One charge got me through the entire review, which, other than taking photos, included a lot of LCD use, deleting, menu navigation, and about 40 minutes of movie taking. It is hardly worth testing battery life since your mileage will vary greatly depending on a number of factors. However I’d say it’s safe to say this could last almost any day of shooting.
Overall image quality is very good in all conditions. Cameras which pack a lot of megapixels onto a small image sensor often suffer from high noise (which looks kind of like film grain) at their higher ISO settings. While the Concord 6340z only supports up to 200 ISO, the image quality is very good. As long as motion blur or camera shake is not a problem, all possible setting should produce a sharp, grain-free 8×10″ prints and possibly larger.
The lens seems to control purple fringing very well. In my outdoor testing under some extremely high contrast scenes, I still did not encounter any significant purple fringing or “chromatic aberration.” Even if it was slightly evident, it would be hard to see when printed out.
The Concord 6340z has a surprisingly good close-up mode which allows placing objects just a couple inches in front of the lens.
No manual focus option is available. Auto focusing is very accurate and varies from taking a fraction of a second to approximately 2 seconds. Lower light and greater zoom both contribute to slower focusing.
Low light photography is mostly limited to the flash range. With a maximum ISO of 200 and a somewhat slow lens at F2.8 on the wide end and 5.0 on the telephoto end, a tripod or flash is required for low light and even normal indoor lighting.
Flash range is listed as 9.75 feet for wide angle and only 6.5 feet for telephoto. This seems to be fairly accurate. The flash works well within its range, doing what you would expect it to do. You can even force it on which is useful to soften harsh shadows on people outside in the sun.

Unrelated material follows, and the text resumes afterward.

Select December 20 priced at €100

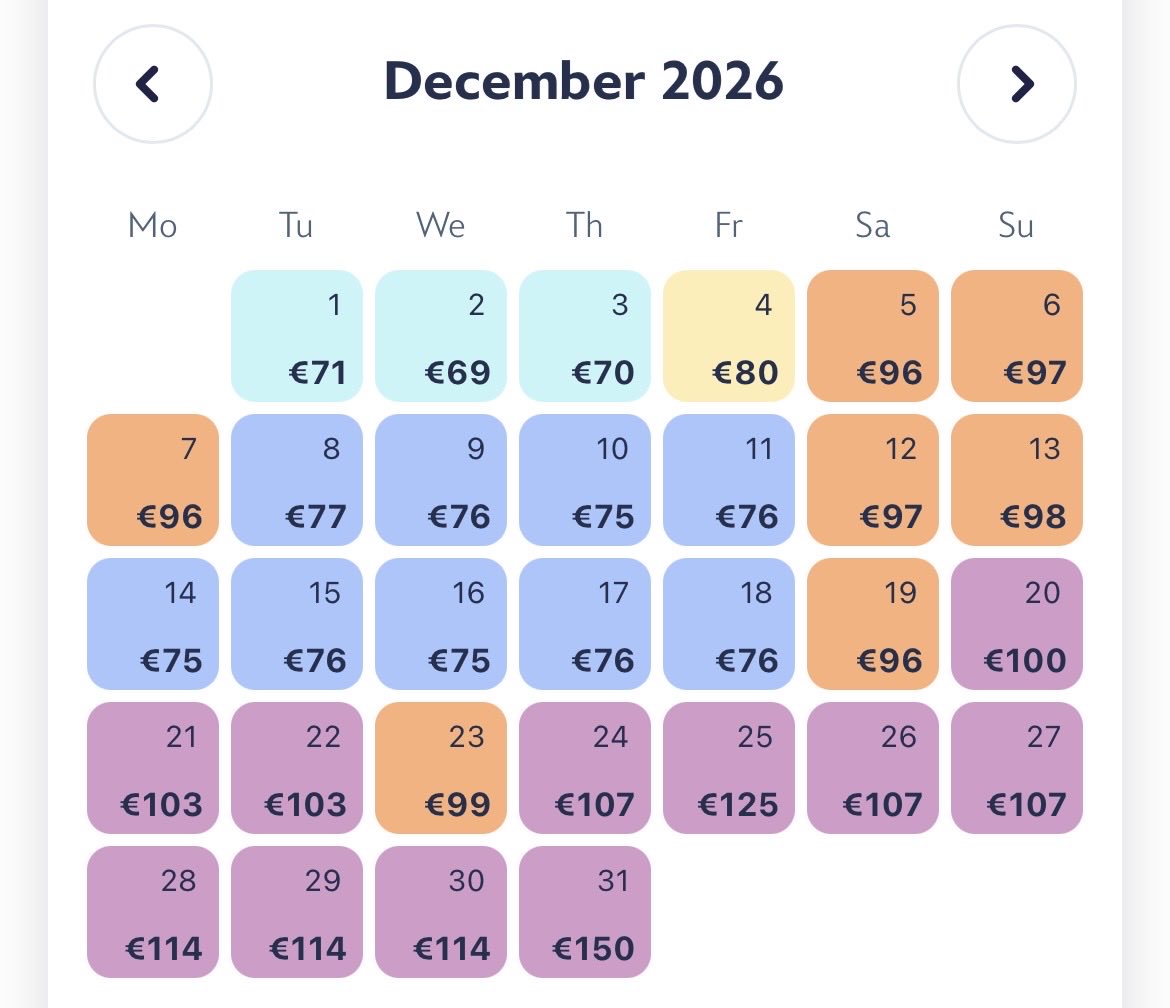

The Concord 6340z feels slower than the competition. This is not to say it’s terrible to use. In fact most users of this type of camera may never notice. The shutter lag is the most noticeable problem. After first half-pressing the shutter to lock the focus, and then fully pressing it to take the picture, I have time ti swing around and aim at what is behind me before the picture is actually taken. This is even worse when using the flash.
The shutter delay makes it difficult to do any sort of action photography with the Concord 6340z. However, there is a “burst 5” mode which takes 5 photos in rapid succession. However, these photos are only 1.4 megapixels at 1408×1056 resolution.
There are just a few oddities. First, the battery/memory card door is easy to accidentally open just by holding the camera to take photos. This causes the camera to shut down.
Also, in playback mode, while you can zoom into an image for a closer look, there is no way to pan around. So you can only view the center of the image up close.
The Concord 6340z is a fine camera, and a leader in its price range.
Who this camera is for
This camera is for anyone on a budget who wants to just click a button to take photos which can make colorful, very sharp 8×10″ prints and beyond. It could be called a PHD camera, for “Push Here, Dummy.”
It is also great for taking little movie clips that are perfect for emailing to family and friends.
Who it is not for
This camera is not for anyone who demands ultimate control and wants to spend time on each photo getting all the settings just perfect. Even for those who like simplicity but demand the best image quality, there are better options, albeit at a higher price.